---------- Source material ----------

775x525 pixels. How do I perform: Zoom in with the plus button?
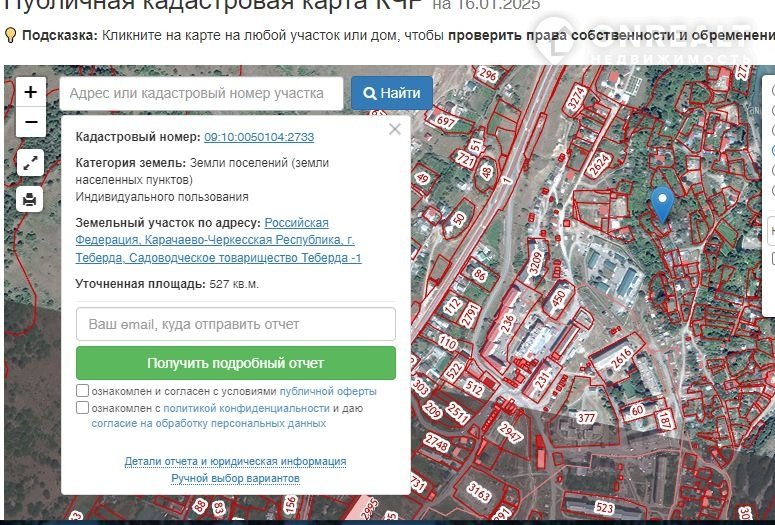tap(31, 92)
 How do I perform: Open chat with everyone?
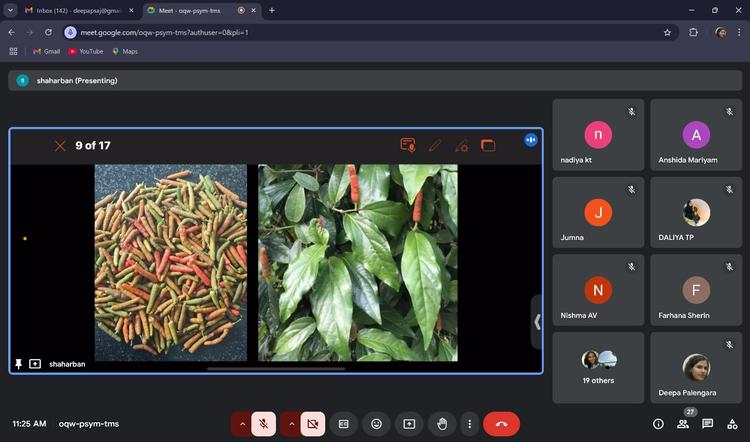coord(708,424)
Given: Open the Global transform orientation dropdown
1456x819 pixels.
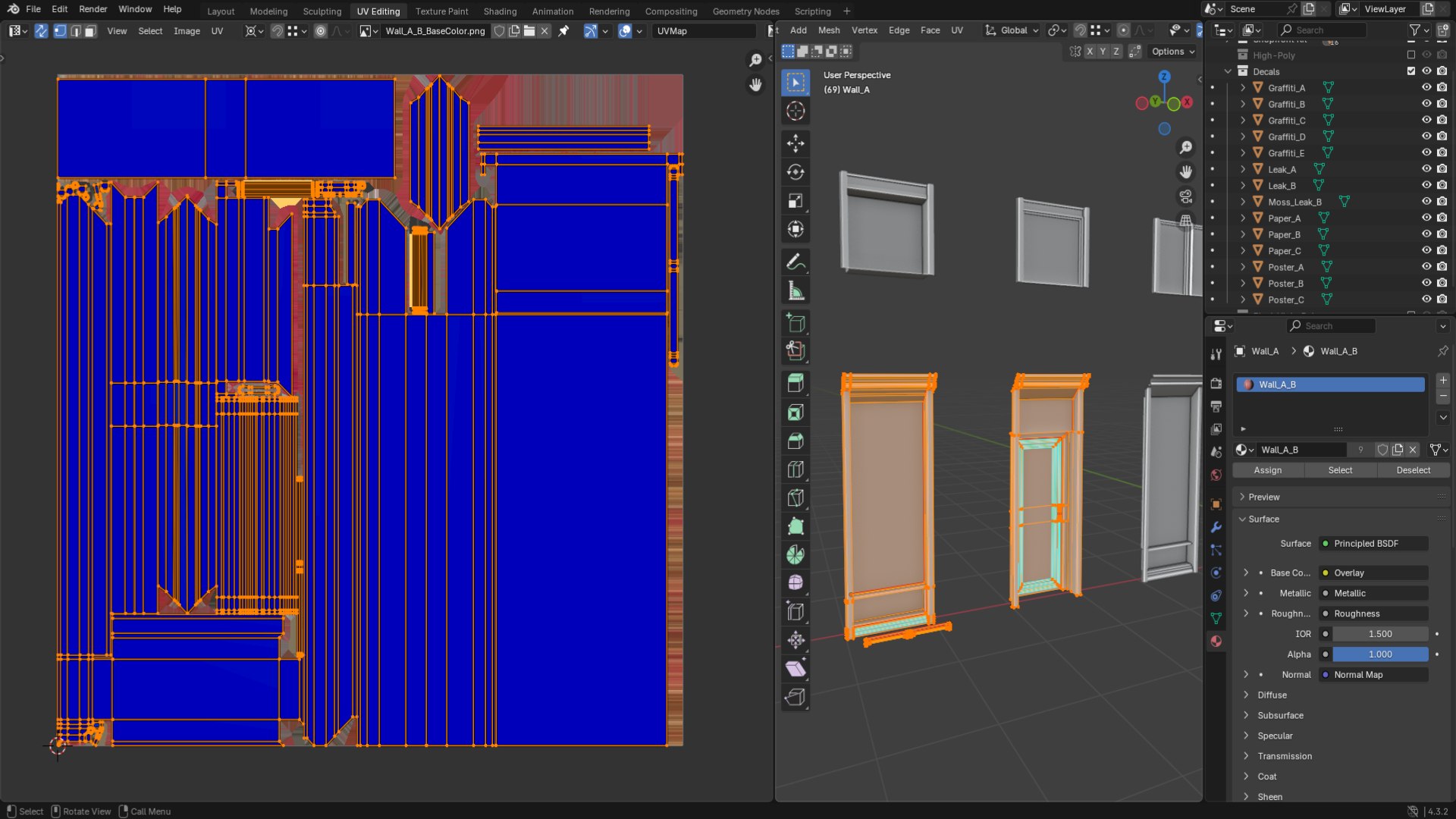Looking at the screenshot, I should (x=1012, y=30).
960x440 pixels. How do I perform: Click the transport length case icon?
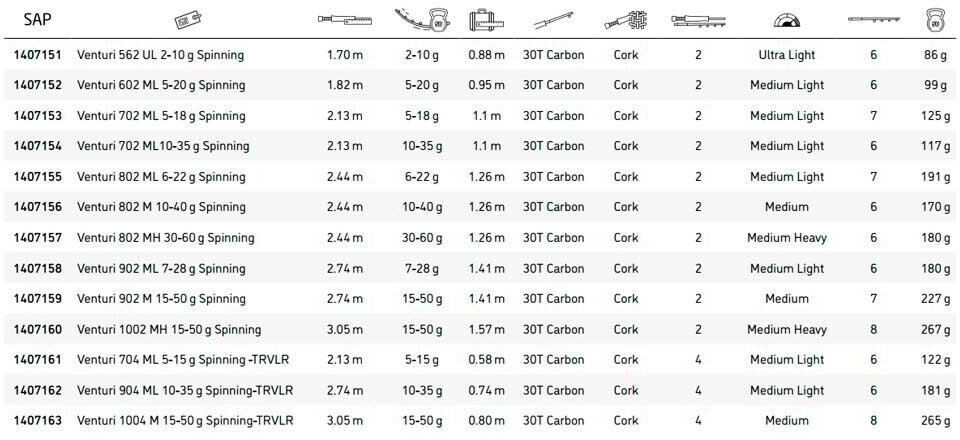click(486, 19)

----------

● What you will do: All of the data must be repeated exactly, except for the pictures.

● Written solution:
775x525 pixels. How do I perform: Zoom in with the plus button?
tap(31, 92)
 How do I perform: Open chat with everyone?
coord(708,424)
Given: Open the Global transform orientation dropdown
1456x819 pixels.
Looking at the screenshot, I should (x=1012, y=30).
960x440 pixels. How do I perform: Click the transport length case icon?
click(486, 19)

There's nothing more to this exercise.